Setelah dukungan tersebut populer di duni maya, barulah media beramai-ramai memberitakan. Hal tersebut dibuktikan dengan fakta bahwa gerakan #IStandWithAhmed mulai gempar pada tanggal 16 September, jelas bahwa awal mula #IStandWithAhmed muncul sebelum itu. Media massa baik itu CNN, BBC, Republika, dan lain-lain baru mulai memunculkan berita tersebut pada 16 September (hampir bersamaan dengan gemparnya tren #IStandWithAhmed). Setelah hebohnya berita penangkapan di media sosial dan media massa, barulah beberapa tokoh seperti Barack Obama, Mark Zuckerberg, Ilmuwan NASA, Space camp, dan MIT berbondong-bondong menunjukkan ketertarikannya untuk bertemu dan bahkan bekerja sama dengan Ahmed (disadur dari https://www.washingtonpost.com/news/speaking-of-science/wp/2015/09/16/president-obama-tweets-in-support-of-istandwithahmed/ )

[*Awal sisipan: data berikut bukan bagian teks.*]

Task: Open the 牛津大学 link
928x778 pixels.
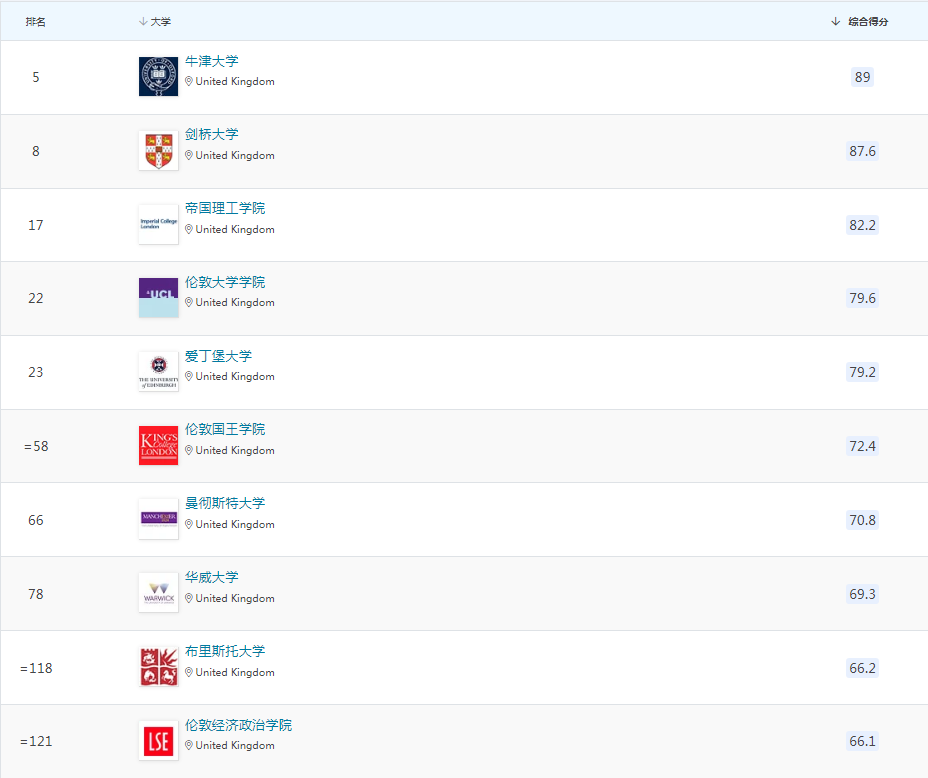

Sangat bertolak belakang dengan presepsi pada masyarakat Amerika bahwa muslim adalah teroris, yang terjadi pada kasus Ahmed justru memunculkan dukungan dari banyak pihak. Bahkan media Internasional (yang notabene berpusat di Amerika) yang mulanya menjadi media untuk menyebarkan pandangan bahwa muslim itu teroris, berbalik arah dan menyatakan ketidaksetujuannya terhadap segala bentuk diskriminasi terhadap agama.
Sementara itu tokoh-tokoh besar sepertinya tidak mau kalah memafaatkan momen dukungan untuk Ahmed. Dengan membuat status di media sosial, seakan memberi citra pada masyarakat bahwa mereka pro terhadap Ahmed serta menolak segala macam bentuk ketidakadilan yang dilatarbelakangi oleh agama. Bukan hal yang salah jika beberapa orang berpendapat bahwa aksi ini sebagai bentuk media maupun personal branding dengan memanfaatkan isu yang sedang populer saat ini.
Jika dilihat dari garis besar masalah, media sosial memiliki andil besar dalam perubahan presepsi di masyarakat. Bermula dari dukungan seorang mahasiswi terhadap apa yang terjadi pada Ahmed, masyarakat menjadi tergerak untuk menyatakan dukungan terhadap peristiwa tersebut. Dari satu orang ke orang lainnya, tren #IStandWithAhmed tersebar hingga membentuk sebuah gerakan untuk mendukung Ahmed. Gerakan tersebut yang akhirnya mendorong media massa dan tokoh dunia untuk berpihak pada Ahmed dan tidak memedulikan presepsi soal muslim adalah teroris. Pada akhirnya, timbul kesan bahwa media massa dan tokoh dunia tersebut memanfaatkan popularitas Ahmed demi merauk simpati dan atensi publik.
Dalam hal ini, berkat munculnya media sosial, masyarakat tidak lagi menjadi individu yang pasif. Masyarakat sekarang ini bebas mengutarakan dukungan maupun ketidaksetujuan terkait suatu peristiwa melalui media sosial dan tidak menutup kemungkinan bahwa media sosial digunakan sebagai media untuk menciptakan gerakan di masyarakat seperti yang terjadi pada Ahmed. Masyarakat dengan pendapatnya, berhak untuk bersuara karena mereka memiliki suara dan bisa bersuara. Power bukan lagi milik siapa yang memiliki kuasa karena pada dasarnya kuasa ada pada setiap mereka yang memiliki suara.